I recently finished reading “Absalom, Absalom!” by Faulkner.
I’ve read that article about how
reading literary fiction makes you smarter, and I figure now I must be
brilliant.
I had actually read
this book before, maybe 20 years ago, but I had a lot of trouble with it then:
It wasn’t so much the long, convoluted sentences as the plot itself. The
edition I just read includes both a chronology and a genealogy of the main
characters, written by Faulkner and included in his first edition, which was
either absent from the earlier text I read or else it was in the back and I
didn’t notice it. Anyway, that made things much clearer, and I had no trouble
following what was going on this time.
When I read it before, I approached Faulkner as you might
approach a literary god. It’s possible his reputation was larger then, or it
may have been an accident of geography: I was living in New Orleans, and
Faulkner famously lived in New Orleans and wrote his first novel there, and of
course his real literary territory was Mississippi, which is right next door.
I liked the book – liked it a lot, in fact – but I’m not
quite sure it embodies divinity. Yes, the writing is incredible, and
impressive. And the story is a hell of a yarn. But frankly, it seemed a bit
over the top. I had always thought Faulkner transcended “Southern Gothic,” but
boy, this was pretty freakin’ Gothic. And I anticipated the expression of the
omniscient third-person narrator would be Faulkneresque, but so was that of
virtually every character in the book, in speech and writing (like, in
letters). That seemed a little weird. Also, the long sentences didn’t get to
me, but the four-page paragraphs did. I’m an episodic reader – before going to
bed, or at breakfast, for example – and when the paragraphs are that
long, where do you stop? Picayune on my part, I know, but lordy.

Records ->
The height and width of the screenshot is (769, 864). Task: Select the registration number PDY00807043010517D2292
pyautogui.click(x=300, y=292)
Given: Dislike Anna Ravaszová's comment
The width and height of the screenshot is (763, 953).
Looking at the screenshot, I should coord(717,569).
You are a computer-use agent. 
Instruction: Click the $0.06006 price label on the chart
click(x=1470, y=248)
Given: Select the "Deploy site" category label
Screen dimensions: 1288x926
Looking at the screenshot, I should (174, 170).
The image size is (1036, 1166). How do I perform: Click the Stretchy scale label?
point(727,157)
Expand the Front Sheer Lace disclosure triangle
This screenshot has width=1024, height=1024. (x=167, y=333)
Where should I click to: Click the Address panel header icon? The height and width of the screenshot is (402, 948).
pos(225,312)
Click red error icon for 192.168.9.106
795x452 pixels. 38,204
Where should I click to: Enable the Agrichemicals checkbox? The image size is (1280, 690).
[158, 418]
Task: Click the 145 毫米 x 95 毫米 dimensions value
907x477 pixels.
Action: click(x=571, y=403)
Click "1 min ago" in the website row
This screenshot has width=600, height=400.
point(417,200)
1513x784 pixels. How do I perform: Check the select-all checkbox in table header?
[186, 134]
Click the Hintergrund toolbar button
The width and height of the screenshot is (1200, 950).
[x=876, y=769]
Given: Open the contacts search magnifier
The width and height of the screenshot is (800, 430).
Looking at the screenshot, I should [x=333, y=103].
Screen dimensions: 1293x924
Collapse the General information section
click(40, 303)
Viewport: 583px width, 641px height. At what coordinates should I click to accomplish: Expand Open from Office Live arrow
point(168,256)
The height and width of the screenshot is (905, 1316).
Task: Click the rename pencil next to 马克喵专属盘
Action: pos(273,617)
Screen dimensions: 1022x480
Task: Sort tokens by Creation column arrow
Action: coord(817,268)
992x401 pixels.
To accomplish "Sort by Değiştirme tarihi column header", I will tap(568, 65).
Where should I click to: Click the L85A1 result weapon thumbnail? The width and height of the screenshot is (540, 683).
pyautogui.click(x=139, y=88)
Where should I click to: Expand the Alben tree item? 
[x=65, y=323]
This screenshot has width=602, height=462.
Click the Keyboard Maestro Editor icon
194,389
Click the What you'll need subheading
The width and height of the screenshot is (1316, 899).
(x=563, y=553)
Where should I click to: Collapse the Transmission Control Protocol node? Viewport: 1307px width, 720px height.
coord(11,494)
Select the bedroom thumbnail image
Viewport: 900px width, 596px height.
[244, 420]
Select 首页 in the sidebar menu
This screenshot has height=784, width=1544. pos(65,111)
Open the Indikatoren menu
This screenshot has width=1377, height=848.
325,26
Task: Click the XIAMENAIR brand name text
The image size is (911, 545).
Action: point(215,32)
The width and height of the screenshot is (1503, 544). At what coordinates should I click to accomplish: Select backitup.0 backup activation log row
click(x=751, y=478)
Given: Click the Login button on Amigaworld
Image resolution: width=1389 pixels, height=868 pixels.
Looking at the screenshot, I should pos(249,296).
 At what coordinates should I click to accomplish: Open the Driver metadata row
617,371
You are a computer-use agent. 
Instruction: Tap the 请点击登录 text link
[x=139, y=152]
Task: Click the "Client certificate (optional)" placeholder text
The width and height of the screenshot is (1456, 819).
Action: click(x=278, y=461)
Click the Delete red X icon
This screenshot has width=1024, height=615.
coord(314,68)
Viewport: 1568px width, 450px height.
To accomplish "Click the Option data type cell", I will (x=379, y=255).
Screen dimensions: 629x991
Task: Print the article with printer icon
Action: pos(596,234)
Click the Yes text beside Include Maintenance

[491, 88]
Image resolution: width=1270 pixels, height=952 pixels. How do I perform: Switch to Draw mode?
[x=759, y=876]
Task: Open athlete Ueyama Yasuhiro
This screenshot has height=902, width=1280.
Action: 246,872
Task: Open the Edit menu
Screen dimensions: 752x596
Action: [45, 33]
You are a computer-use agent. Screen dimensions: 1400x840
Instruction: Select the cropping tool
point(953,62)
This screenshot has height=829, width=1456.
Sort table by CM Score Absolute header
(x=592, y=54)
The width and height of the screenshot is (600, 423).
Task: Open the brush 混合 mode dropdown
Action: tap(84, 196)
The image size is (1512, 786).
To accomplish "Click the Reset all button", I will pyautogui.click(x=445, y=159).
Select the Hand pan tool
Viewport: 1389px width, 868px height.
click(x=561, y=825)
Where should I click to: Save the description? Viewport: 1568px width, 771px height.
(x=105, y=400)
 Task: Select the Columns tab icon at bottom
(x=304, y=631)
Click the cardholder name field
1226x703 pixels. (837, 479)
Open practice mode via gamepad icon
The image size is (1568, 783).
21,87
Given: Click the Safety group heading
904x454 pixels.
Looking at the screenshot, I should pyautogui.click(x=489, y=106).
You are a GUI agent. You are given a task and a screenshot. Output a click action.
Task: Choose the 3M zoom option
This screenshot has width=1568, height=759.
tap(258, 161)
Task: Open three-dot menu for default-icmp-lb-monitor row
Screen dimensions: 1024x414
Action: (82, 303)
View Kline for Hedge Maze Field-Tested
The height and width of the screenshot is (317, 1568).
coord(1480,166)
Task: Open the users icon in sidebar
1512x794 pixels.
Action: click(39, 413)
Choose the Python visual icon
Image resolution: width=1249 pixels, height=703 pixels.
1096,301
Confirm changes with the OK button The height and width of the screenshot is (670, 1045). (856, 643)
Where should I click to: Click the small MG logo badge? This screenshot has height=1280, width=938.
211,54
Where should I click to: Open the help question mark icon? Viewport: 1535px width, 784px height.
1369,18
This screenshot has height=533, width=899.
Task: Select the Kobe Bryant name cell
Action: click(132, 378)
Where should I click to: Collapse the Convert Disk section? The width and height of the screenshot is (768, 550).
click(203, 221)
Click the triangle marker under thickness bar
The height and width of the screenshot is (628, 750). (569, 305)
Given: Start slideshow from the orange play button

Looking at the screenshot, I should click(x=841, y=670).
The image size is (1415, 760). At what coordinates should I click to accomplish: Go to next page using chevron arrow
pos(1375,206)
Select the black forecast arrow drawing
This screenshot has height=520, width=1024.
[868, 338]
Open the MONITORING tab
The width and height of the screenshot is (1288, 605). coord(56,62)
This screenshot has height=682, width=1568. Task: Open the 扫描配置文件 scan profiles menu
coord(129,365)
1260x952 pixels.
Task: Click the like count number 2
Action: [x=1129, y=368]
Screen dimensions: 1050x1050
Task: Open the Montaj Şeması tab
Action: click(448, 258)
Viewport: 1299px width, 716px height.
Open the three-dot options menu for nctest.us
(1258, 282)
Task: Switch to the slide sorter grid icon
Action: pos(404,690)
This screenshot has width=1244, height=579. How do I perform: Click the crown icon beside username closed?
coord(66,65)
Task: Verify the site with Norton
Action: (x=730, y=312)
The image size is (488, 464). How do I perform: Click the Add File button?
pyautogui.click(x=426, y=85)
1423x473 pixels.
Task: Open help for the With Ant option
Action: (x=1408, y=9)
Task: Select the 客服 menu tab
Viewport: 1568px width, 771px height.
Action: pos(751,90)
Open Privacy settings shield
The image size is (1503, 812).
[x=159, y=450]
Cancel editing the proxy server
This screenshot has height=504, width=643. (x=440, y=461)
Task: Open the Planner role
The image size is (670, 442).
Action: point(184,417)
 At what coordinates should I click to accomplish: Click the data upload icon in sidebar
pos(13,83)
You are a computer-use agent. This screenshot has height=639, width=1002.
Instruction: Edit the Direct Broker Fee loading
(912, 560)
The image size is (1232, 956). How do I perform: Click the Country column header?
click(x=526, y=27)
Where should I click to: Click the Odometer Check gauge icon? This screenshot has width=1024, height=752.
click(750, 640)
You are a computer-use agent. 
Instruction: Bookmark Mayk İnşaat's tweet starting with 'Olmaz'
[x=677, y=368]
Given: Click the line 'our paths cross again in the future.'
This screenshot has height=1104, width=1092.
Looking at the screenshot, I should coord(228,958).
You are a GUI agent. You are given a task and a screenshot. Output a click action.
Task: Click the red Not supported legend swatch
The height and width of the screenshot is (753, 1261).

Tasks to complete ->
• A. In the post about rereading "Absalom, Absalom!", repeat the passage between "I’ve read that" and "on this time.", inclusive.
• B. Answer these from the post about rereading "Absalom, Absalom!":
(i) About how many years ago had the writer first read the book?
(ii) In what city was the writer living during that first reading?
(iii) What kind of reader does the writer say they are?

Solutions by task ->
• A.
I’ve read that article about how
reading literary fiction makes you smarter, and I figure now I must be
brilliant.
I had actually read
this book before, maybe 20 years ago, but I had a lot of trouble with it then:
It wasn’t so much the long, convoluted sentences as the plot itself. The
edition I just read includes both a chronology and a genealogy of the main
characters, written by Faulkner and included in his first edition, which was
either absent from the earlier text I read or else it was in the back and I
didn’t notice it. Anyway, that made things much clearer, and I had no trouble
following what was going on this time.

• B.
(i) About 20 years ago.
(ii) New Orleans.
(iii) An episodic reader.